在这个冬日晴和的上午,明亮的阳光如瀑布般泻到书房,四周一片宁静。我在品读老友肖沛苍刚刚出版的油画集《与风景同行》。我的目光,不,是我的心,随着他无言的引导,来到《山石》边触摸它遒劲而跳跃着光斑的棱面,聆听飞溅的水花在空谷里振动的回声;走进落满历史风尘的古旧《窗》前,体味似水流年及“人”的生存氛围;尔后于“雪暮”、“夕照”、“朔风”中,伫立残荷交织的《南塘》之侧,于一派岑寂与枯凋中捕捉生生不衍的律动,感悟一种属于生命本体蕴含的欢欣。去湖上泛舟,到林中漫步,抚风雨桥之栏杆,访红屋顶的教堂……从本土到外域,一片风景相挨着另一片风景,一个时空联缀着另一个时空,纯净、纯和、纯雅,其底蕴却是一派地老天荒的静寂。是画家与风景同行?还是画家引导我与风景同行?我执拗地认为,是风景与画家同行,而我只是尾随在画家与风景之后,一步一趋。

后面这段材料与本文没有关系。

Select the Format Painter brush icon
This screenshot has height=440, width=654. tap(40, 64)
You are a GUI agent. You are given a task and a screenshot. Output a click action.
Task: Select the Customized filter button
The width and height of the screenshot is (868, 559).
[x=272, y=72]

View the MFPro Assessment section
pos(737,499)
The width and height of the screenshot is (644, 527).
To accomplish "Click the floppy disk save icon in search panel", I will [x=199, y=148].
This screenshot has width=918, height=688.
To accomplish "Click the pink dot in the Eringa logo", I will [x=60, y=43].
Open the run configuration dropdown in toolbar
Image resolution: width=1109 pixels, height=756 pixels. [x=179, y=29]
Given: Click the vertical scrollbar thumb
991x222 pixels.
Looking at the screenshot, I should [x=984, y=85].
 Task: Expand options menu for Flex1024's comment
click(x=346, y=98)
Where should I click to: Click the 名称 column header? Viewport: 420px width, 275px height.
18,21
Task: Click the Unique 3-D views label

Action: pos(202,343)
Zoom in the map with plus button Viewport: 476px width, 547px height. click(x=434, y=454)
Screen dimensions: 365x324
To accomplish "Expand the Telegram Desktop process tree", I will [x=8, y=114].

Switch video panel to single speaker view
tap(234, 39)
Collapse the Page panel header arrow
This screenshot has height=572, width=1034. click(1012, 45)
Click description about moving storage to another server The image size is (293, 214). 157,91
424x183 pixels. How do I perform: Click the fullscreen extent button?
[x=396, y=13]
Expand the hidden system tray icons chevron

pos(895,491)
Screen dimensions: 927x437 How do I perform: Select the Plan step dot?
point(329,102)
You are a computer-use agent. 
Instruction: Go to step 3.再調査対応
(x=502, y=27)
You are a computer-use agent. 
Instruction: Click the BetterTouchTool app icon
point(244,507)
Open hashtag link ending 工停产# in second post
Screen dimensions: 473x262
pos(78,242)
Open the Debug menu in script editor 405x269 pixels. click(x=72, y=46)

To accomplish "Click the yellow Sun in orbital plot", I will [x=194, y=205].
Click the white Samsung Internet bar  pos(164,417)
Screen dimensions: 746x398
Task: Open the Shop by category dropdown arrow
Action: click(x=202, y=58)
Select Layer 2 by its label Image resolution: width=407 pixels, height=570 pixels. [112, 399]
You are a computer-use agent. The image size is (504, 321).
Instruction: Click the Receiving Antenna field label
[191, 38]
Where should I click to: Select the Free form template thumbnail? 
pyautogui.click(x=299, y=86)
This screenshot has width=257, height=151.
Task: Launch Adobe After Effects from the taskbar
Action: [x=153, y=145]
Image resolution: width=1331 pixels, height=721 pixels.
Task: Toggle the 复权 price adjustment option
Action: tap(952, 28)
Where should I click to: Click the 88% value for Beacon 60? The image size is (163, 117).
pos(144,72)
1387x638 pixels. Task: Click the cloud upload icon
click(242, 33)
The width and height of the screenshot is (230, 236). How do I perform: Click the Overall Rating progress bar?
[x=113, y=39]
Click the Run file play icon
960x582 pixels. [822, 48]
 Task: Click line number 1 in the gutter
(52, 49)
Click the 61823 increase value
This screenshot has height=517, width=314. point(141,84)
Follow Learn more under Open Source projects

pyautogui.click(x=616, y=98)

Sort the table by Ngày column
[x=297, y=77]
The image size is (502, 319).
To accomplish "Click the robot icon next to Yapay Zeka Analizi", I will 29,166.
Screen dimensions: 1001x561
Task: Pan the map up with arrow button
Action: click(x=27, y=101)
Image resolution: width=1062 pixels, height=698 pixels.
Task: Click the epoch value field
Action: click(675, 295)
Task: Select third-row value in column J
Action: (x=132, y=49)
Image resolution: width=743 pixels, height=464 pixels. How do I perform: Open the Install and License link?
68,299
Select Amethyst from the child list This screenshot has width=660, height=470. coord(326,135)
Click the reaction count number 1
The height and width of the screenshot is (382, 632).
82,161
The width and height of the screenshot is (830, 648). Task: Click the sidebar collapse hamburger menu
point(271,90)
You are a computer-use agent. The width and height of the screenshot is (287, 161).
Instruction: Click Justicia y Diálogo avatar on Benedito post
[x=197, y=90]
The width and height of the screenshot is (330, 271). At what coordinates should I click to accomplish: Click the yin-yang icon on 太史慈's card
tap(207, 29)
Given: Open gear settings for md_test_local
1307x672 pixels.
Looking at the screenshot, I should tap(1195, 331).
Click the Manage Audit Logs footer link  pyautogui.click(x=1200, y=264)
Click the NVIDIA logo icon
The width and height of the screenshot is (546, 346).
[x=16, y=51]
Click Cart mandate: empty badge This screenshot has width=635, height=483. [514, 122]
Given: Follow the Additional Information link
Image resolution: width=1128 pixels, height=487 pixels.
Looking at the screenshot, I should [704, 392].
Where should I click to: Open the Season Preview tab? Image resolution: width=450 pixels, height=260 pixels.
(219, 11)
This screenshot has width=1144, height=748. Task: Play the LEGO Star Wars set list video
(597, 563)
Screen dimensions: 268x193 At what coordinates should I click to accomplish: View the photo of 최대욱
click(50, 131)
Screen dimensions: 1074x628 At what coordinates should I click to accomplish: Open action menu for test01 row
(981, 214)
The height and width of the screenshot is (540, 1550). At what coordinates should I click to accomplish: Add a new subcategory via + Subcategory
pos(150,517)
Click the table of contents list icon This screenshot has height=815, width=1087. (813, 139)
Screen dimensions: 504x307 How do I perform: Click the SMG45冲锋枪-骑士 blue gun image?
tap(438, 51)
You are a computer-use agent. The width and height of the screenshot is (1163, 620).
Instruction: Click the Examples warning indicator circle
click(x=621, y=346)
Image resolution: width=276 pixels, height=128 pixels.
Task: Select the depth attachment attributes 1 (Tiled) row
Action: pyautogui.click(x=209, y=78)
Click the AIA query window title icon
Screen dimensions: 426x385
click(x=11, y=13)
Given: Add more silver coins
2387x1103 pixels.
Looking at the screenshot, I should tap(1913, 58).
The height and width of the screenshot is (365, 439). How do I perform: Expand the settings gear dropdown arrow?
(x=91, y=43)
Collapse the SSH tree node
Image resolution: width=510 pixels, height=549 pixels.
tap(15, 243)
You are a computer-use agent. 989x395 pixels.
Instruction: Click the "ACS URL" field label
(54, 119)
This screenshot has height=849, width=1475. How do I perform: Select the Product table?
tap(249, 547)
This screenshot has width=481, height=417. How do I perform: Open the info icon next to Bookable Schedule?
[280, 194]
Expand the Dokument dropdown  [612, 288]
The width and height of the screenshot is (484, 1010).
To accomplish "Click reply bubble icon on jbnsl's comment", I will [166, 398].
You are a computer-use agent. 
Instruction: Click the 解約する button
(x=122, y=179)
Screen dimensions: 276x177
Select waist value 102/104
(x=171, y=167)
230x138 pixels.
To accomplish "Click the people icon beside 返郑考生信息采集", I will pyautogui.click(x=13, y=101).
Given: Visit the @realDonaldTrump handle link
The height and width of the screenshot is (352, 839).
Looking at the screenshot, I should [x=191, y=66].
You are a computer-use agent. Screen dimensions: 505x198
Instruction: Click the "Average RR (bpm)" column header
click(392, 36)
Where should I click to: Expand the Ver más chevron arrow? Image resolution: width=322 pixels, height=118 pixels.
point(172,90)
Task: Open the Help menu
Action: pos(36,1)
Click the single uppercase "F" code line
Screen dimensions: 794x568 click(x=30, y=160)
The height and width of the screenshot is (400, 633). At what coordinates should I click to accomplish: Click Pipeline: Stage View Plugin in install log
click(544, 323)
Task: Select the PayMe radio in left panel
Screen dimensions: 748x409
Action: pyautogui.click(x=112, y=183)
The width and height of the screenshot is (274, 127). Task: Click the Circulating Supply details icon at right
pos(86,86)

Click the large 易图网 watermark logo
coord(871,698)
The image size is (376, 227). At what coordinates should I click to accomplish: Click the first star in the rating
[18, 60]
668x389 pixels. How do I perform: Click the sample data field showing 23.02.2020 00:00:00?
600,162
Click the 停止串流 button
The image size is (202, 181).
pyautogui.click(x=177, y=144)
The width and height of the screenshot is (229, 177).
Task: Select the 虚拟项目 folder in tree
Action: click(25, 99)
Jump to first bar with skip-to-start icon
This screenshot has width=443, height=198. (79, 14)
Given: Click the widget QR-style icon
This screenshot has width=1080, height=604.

能体察大自然的静寂,能把这种静寂凸现于笔触的画家,自有—颗不染尘俗的心,自有一个阔远而平和的心境。“我看青山多妩媚,青山看我亦如是”,彼此观照,心气相通,生命与生命的平等对话,这是最让人魂牵梦绕的地方。画家笔下的自然,其实就是画家自身人格的外化,是他兴致勃勃地携风景同行,给这个红尘滚滚的世界带来清淳与滋润。
油画是一种外来的艺术形式,但是肖沛苍却力图从题材、技法及内在的意旨上,承接中国传统的气脉,正如画家所言:“我的油画,别人一看,会知道这是中国人画的油画。”
他喜欢画风景的局部,这可看出北宋流行的小景山水,以及南宋马远“边角之景”的遗风流韵,“几棵树,几块石头,是大自然中小到不可小的一个角落,但我觉得他所包含的对于表现大自然来说,已经足够”(画家语),传神达意,以少少许胜多多许。我非常喜欢他的《南塘》系列画中所描绘的残荷,一角天地,荷梗交错,枯盏凋垂,却于静寂中透出一种生命的伟力与辉煌,“荷枯犹有莲子在,来年又是一塘香”。
画家、评论家李路明先生在评说肖沛苍的色彩时,说:“更多的是得力于使用薄且单纯的颜色造型”,“早期作品中比较鲜艳的色彩被抛弃,当然是他深入到静穆之中去的途径之一……东坡老头的一句‘绚烂之极,归于平淡’就把个中道理说透了。”这确实是方家之语。古人还说:“繁华落尽见真纯”,是形而下的,更是形而上的;是技巧的完美,更是人格的完善。在我这个外行看来,常会产生幻觉,以为画家是在宣纸上挥洒,薄薄的色彩,却具别样的丰富与典雅。
肖沛苍在职时,无论在县文化馆,还是在美术出版社,或兵或官,皆能“做入世之事,怀出世之思”,笃实、勤勉、热诚、睿智、无私。这正如他的作品,于写实的风致中,透现淡泊超然的气度。现在他从繁忙的岗位上退下来了,他可以专心研读谢罗夫、列维坦、苏里科夫,以及中国的先贤八大山人、石涛、徐渭、龚贤。他可以有更多的时间“与风景同行”,与大自然作深入的晤谈。我知道这种“晤谈”是无需语言的,是“此时无声胜有声”的静穆,然后会把这种感受赋予他的笔触和色彩,过滤和沉淀观者的焦虑和浮躁,成为一种现代人所珍视的心态和生活方式。
这个时代太需要这样的画家和画作了。